But writing is vastly different. First, there is no constraint imposed by time. The reader may reread -- or skip around -- as many times as needed to feel comfortable. Second, a written document, unlike a spoken performance, contains its own storage. The storage burden does not fall so completely on the reader as it falls on the listener. In writing, space replaces time as the fundamental dimension-set for text as opposed to speech. Complex links between parts of a written text separated in space may simply be drawn directly. The method of directly, graphically linking the pieces of text connected by a relationship can be used for syntax itself: Direct Access Communication -- as opposed to speech, which may be called Synchronous Sequential Access Communication.

And yet we seldom find works written to directly exploit these capabilities. Instead, writing tends to be used merely to freeze-dry speech. No wonder there is such a strong feeling in the poetry community that the spoken word is the primary medium, has far more power than writing, that to know what a poet is "really up to" you have to hear the poet read. We haven't yet learned to start writing.

Hypertext

The term "hypertext" was coined by Ted Nelson more than two decades ago to describe a way of organizing text aided by a computer that allows the reader to follow links as well as simply "read forward". "Traditional hypertext" allows a non-linear organization to be superimposed on an otherwise linear document. Or pushed one step further it allows a non-linear organization to be imposed on a locally linear substrate.

Hypertext does not go nearly far enough. The non-linearity should be extended all the way down into the fine structure of language. Syntax itself can operate through the same kinds of operations as the hypertext link.

Interactivity

Hypertext is interactive in that the user makes choices concerning which links to follow. In some hypertexts the user may additionally create links as desired; other hyptertexts are "read-only": the user may follow links but not create them. For read-only hypertexts, interactivity is mainly concerned with navigating the link space of the hypertext. There are numerous unresolved questions in hypertext that are the subject of lively investigation. How best should links be created? How can the structure of the link space be presented to the user without the user getting lost?

Hypertext-like navigation can be used with direct access communication to achieve a virtual page of arbitrary size and complexity.

Navigation is of course only the simplest thing that may be done with interactivity. Interactivity may be used to allow the user to change the entire structure of the text. Interactive text can be said to behave; the only limits to the possible degrees of complexity of this behavior are the general limits to the complexity of behavior of computer programs. (See below, "the animate object".)

Juxtaposition (= Structural Zero)

The use of juxtaposition -- superimposing elements with no structural relationship whatever -- is taken for granted as a possible artistic device in music and the visual arts. In poetry it presents a very profound problem. Juxtaposition is structural zero. To paraphrase Cage's old critique of the twelve-tone system, syntax is a vocabulary of structural descriptions which has no zero. In a traditional sentence, every word has a structural role, every word has a structural relationship to every other word by virtue of where each word is in the syntactical structure. It is not possible to have a sentence in traditional languages where words are just "there together" with no structural relationship at all. So the poet wrestles with a difficult dilemma: forego juxtaposition, or forego syntax.

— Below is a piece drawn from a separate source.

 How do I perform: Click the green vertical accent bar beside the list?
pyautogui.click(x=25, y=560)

In direct access communication, the burden of syntax is removed from the words and carried by the medium itself, through direct links, be they graphical on paper or hypertext links. This allows the use of juxtaposition and the kinds of structuring provided by syntax. The syntax of direct access communication is a syntax that allows for zero, that allows for elements that are juxtaposed without structure to be combined into a larger structural whole. The dilemma over the use of juxtaposition is solved. Syntax becomes an option but not an obstacle.

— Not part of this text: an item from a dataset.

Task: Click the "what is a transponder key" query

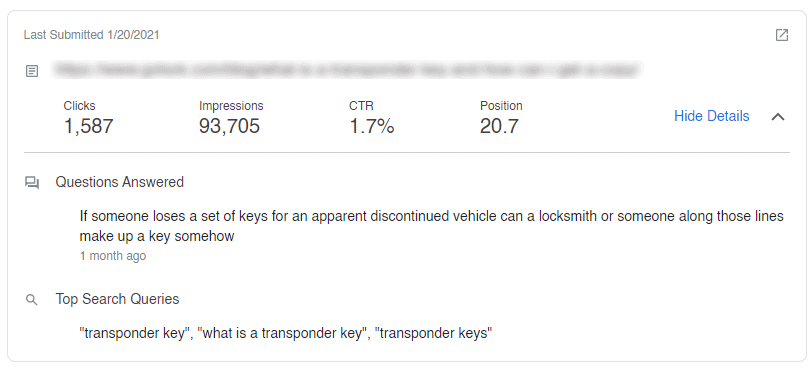Action: click(x=282, y=333)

Syntax with All Slots Open

A visual, diagrammatic syntax is a syntax with all slots open. Any point can be connected to any other point just by drawing the link. Poetry is given the openness that has been taken for granted in the other arts for decades, without giving up the richness that syntax provides as a vocabulary of structural descriptions.

The ability to draw syntactic links directly makes easy for direct access communication syntactical possibilities that are difficult or impossible for traditional grammars. Example: the feedback loop. Feedback loops are among the most ubiquitous and fundamental structures in nature. They are also notoriously nasty for theories to deal with. Traditional grammars do not allow for feedback loops. There may be a loop in the sense that a grammatical rule is revisited, but in mapping out the syntactical parts and their relationship to one another an actual element of a sentence is not structurally revisited. But the openness of a diagrammatic syntax makes this easy. A link indicating a predicate may end up back at an element that's part of the complex being predicated. The eye can see there is a loop, can take in the whole loop as a structure. Things lead back: we all know sometimes life works this way.

A grammar permitting feedback loops would be impossible for a computer to deal with. The computer would hang in the loop, would not realize there is a loop, would be able to form no gestalt for the loop as a whole. Even the mind would have trouble with a feedback loop in the medium of speech: the linearity of time makes it too hard to go back, and back again, and form the gestalt of a loop.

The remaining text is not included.